» Aim of the exercise
Pictures are to be left out; otherwise, copy exactly the lines from the line containing "Click the Filters sliders icon" through the end of the data.

» Stored items
┌──

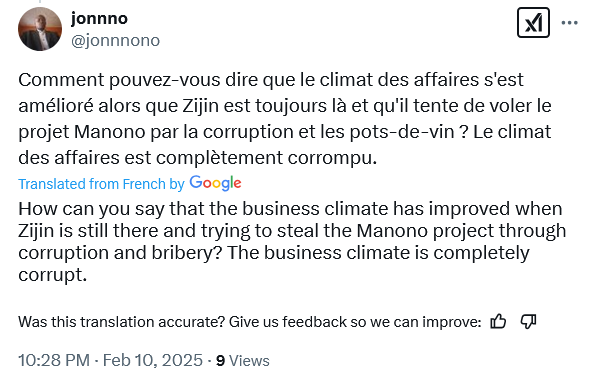Click the French line starting "Comment pouvez-vous"

tap(271, 80)
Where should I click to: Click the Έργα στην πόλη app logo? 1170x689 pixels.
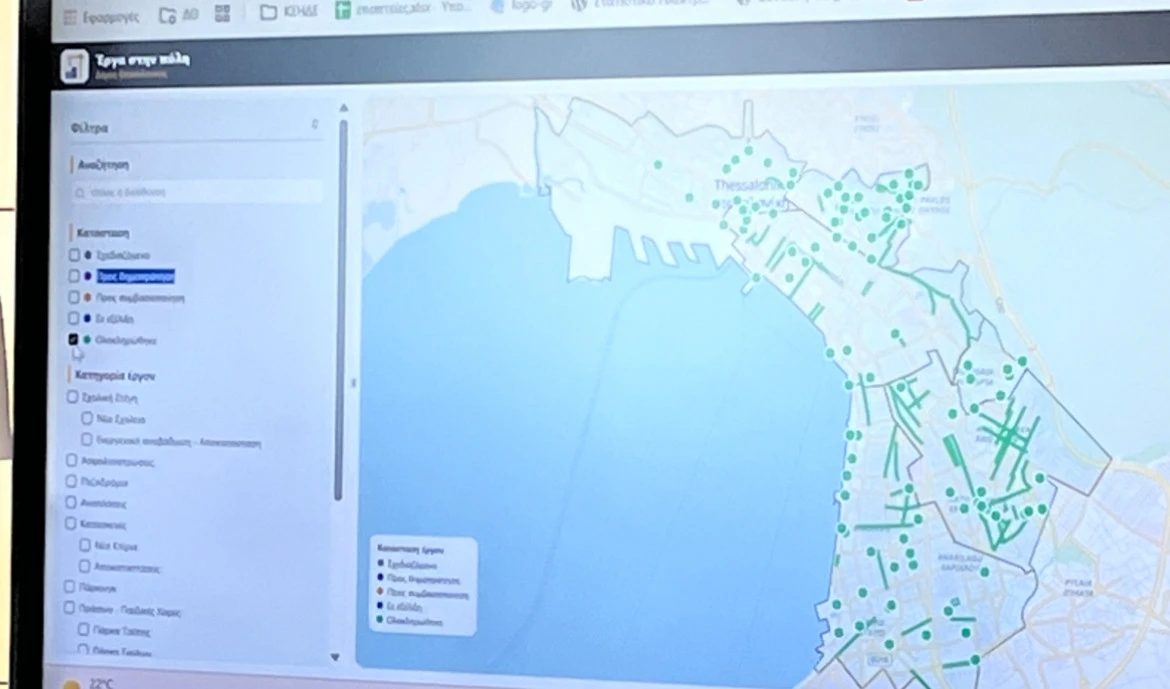pyautogui.click(x=75, y=66)
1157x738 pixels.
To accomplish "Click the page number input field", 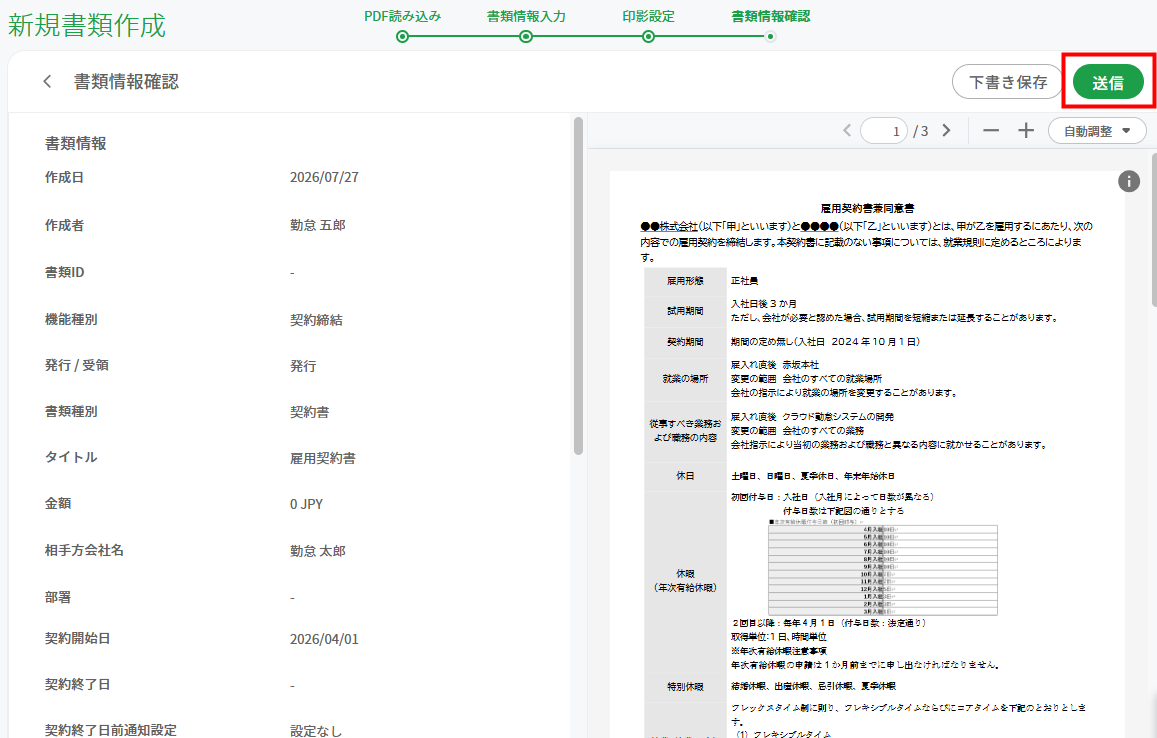I will [884, 131].
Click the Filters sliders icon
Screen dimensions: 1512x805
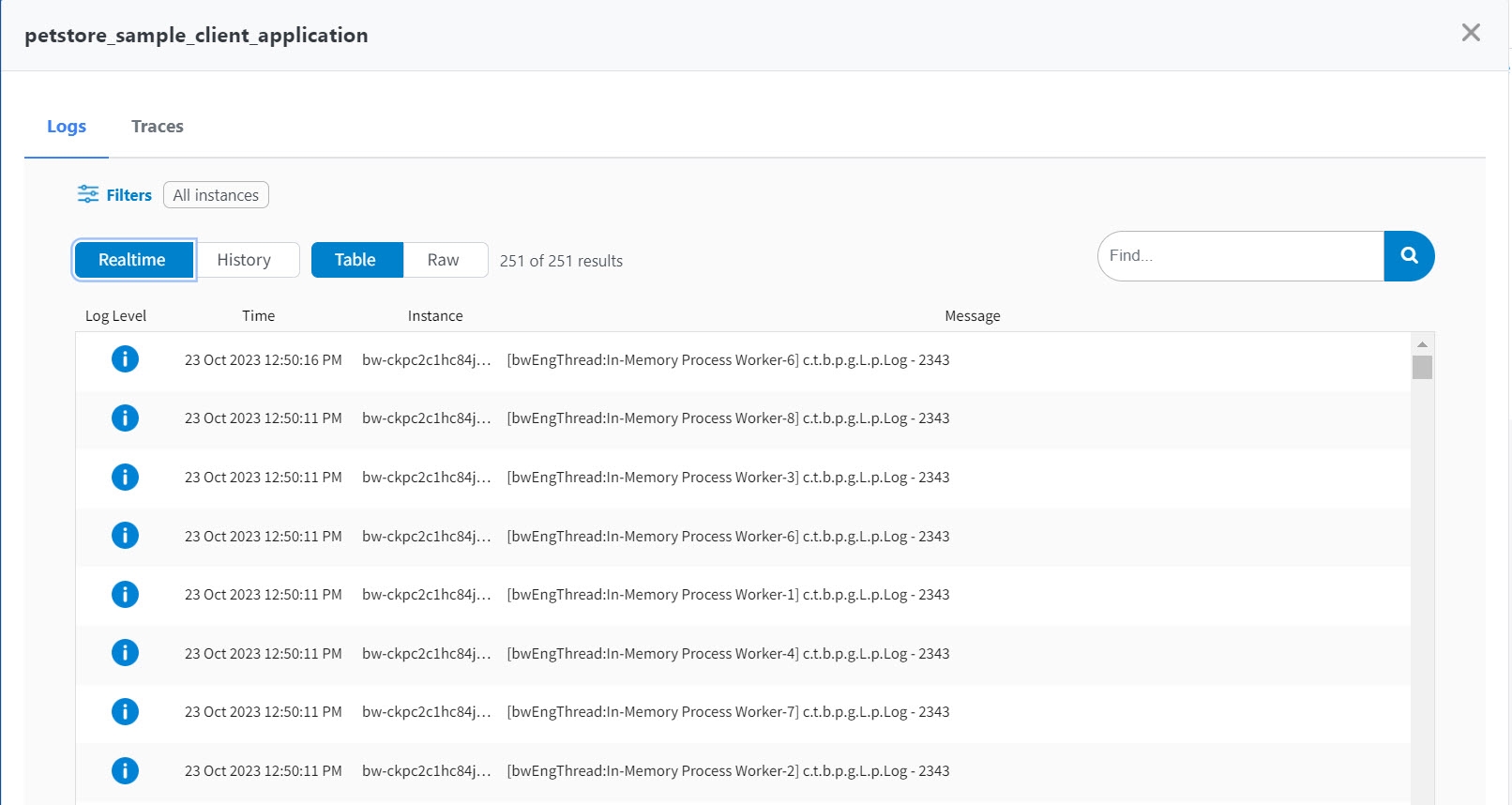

└──

» Answer space
Click the Filters sliders icon
Screen dimensions: 1512x805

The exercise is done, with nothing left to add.